圖1 免疫層析試紙的組成及原理示意圖[32]

2.4 表面增強拉曼光譜法

表面增強拉曼光譜(SERS)法是一種靈敏度更高、信號更強的拉曼技術[38]，已被應用于動物性食品中抗球蟲藥殘留檢測。金納米粒子(AuNPs)是SERS法常用的活性基底，可顯著增強SERS信號強度[39]，提供好的化學穩定性和生物相容性。Li等[40]以微波法合成磁性離子液體/金納米粒子(MIL-AuNPs)作為SERS底物，用于測定雞蛋樣品中的氯羥吡啶殘留，MIL-AuNPs粒徑均一分散，SERS信號明顯高于普通AuNPs(見圖2)，該方法檢出限低至0.5 μg/kg。銀納米粒子(AgNPs)表面增強活性高于AuNPs[41]，在實際應用中效果更佳。Shao等[42]將AgNPs應用于SERS法檢測鴨肉和雞肉樣品中二硝托胺和托曲珠利殘留，線性濃度范圍分別為0.30～33.30，0.30～66.70 nmol/L，檢出限分別為0.915，1.03 nmol/L。雙金屬納米結構相比于單一金屬基底具有更好的SERE活性，Bi等[43]基于AuNPs和AgNPs制備出核殼結構作為SERS底物，檢測雞、鴨樣品中鹽酸氨丙啉殘留。在檢測過程中藥物分子固定于金核和銀殼之間，顯著增強了藥物的拉曼信號，且Au@Ag納米粒子的負電性使其通過靜電作用均勻地分散在水中，形成穩定的膠體。隨著檢測靈敏度的提高，對SERS基底性能的要求越來越高，合成優良性能的基底成為新的研究方向。
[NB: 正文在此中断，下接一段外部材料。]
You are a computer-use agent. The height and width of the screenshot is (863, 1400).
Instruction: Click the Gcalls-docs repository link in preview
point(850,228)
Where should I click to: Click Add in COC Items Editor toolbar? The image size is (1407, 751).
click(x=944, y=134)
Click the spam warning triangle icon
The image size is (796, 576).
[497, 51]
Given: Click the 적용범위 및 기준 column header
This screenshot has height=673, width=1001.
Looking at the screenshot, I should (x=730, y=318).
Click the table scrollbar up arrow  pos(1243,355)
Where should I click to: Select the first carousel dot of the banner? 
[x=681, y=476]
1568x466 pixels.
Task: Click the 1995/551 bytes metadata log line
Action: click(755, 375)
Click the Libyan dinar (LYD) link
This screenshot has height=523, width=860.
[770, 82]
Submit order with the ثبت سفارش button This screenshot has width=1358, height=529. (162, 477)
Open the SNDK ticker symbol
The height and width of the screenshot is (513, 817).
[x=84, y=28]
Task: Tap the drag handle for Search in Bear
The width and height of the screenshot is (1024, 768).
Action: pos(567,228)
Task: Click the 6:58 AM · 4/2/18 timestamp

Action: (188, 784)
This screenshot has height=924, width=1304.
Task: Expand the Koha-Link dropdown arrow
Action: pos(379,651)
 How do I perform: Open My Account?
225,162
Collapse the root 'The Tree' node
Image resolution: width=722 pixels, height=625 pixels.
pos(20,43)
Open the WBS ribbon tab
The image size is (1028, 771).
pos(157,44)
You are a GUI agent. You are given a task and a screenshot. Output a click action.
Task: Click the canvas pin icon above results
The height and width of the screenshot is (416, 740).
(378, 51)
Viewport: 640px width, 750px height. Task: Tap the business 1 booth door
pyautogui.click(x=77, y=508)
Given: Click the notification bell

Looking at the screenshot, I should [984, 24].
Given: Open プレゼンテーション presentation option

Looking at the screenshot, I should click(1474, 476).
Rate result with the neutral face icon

圖2 微波法合成磁性離子液體/金納米粒子作為超靈敏SERS基底用于痕量氯羥吡啶檢測[40]Figure 2 Microwave method synthesis of magnetic ionic liquid/gold nanoparticles as ultrasensitive SERS substratesfor trace clopidol detection

2.5 毛細管電泳法

毛細管電泳法是一種依據帶電化合物在高壓電場中分配系數和淌度差異達到鑒定和分離目的的強大工具[44]，因其快速、高效率、樣品消耗量少的顯著優勢而被廣泛應用[45]。樣品前處理是毛細管電泳法開發的關鍵，在線固相萃取技術的應用是樣品凈化的重要手段，同時也是提高實驗室通量的最佳策略之一。Ma等[46]在毛細管電泳法中應用了離線分散液—液微萃取與在線場放大樣品進樣相結合的雙富集方法，用于同時測定包括磺胺二甲嘧啶在內的4種磺胺類藥物，為復雜水基質中磺胺類藥物測定提供了廣闊前景。張建等[47]使用膠束溶劑堆積法在線富集模式并進行條件優化，建立了高效毛細管電泳法檢測雞蛋中3種磺胺類藥物殘留，檢出限約1.0 ng/mL。實際檢測過程中，現有技術與毛細管電泳法結合使用，有利于提高檢測靈敏度。

2.6 電化學傳感器

電化學傳感器可在復雜基質中實現抗球蟲藥殘留的快速檢測，其靈敏度與電極的性能息息相關。而在電極表面修飾碳納米管、石墨烯、石墨碳氮化物等不同的材料，可提高電極靈敏度、選擇性和穩定性[48]。Huang等[49]將合成分子印跡聚合物固定在氧化石墨烯和二氧化鈦修飾的鉑電極表面，制備了分子印跡電化學傳感器(圖3)，用于雞肌肉和雞蛋樣品中托曲珠利檢測。氧化石墨烯和二氧化鈦具有較大的活性表面積和較高的催化活性，可放大電化學信號，提高傳感器的靈敏度。改性碳糊電極可同時修飾多種生物傳感器材料，具有較寬的工作電位范圍，且易制備、成本低、表面構建過程方便快捷，近年來被廣泛應用[50]。Soleymanpour等[51]用磺胺喹喔啉鈉與2,3,5-三苯基四唑氯化物制備離子絡合物應用于碳糊電極，制備了電化學傳感器傳感器，并用于測定生物樣品和牛奶中磺胺喹喔啉，檢出限低至3.0×10-6mol/L。Abdel-Raoof等[52]制備了氧化鎳納米粒子修飾多壁碳納米管作為傳感材料，用于雞肉中鹽酸氨丙啉的殘留檢測。與裸碳糊電極相比，該電極響應時間短、重現性良好，方法檢出限低至6.3×10-7mol/L，線性范圍為10-6～10-2mol/L。目前大多數電化學傳感器的構建都處于實驗室階段，實現批量化生產需要考慮不同修飾材料的穩定性、生產成本以及攜帶便捷性等問題。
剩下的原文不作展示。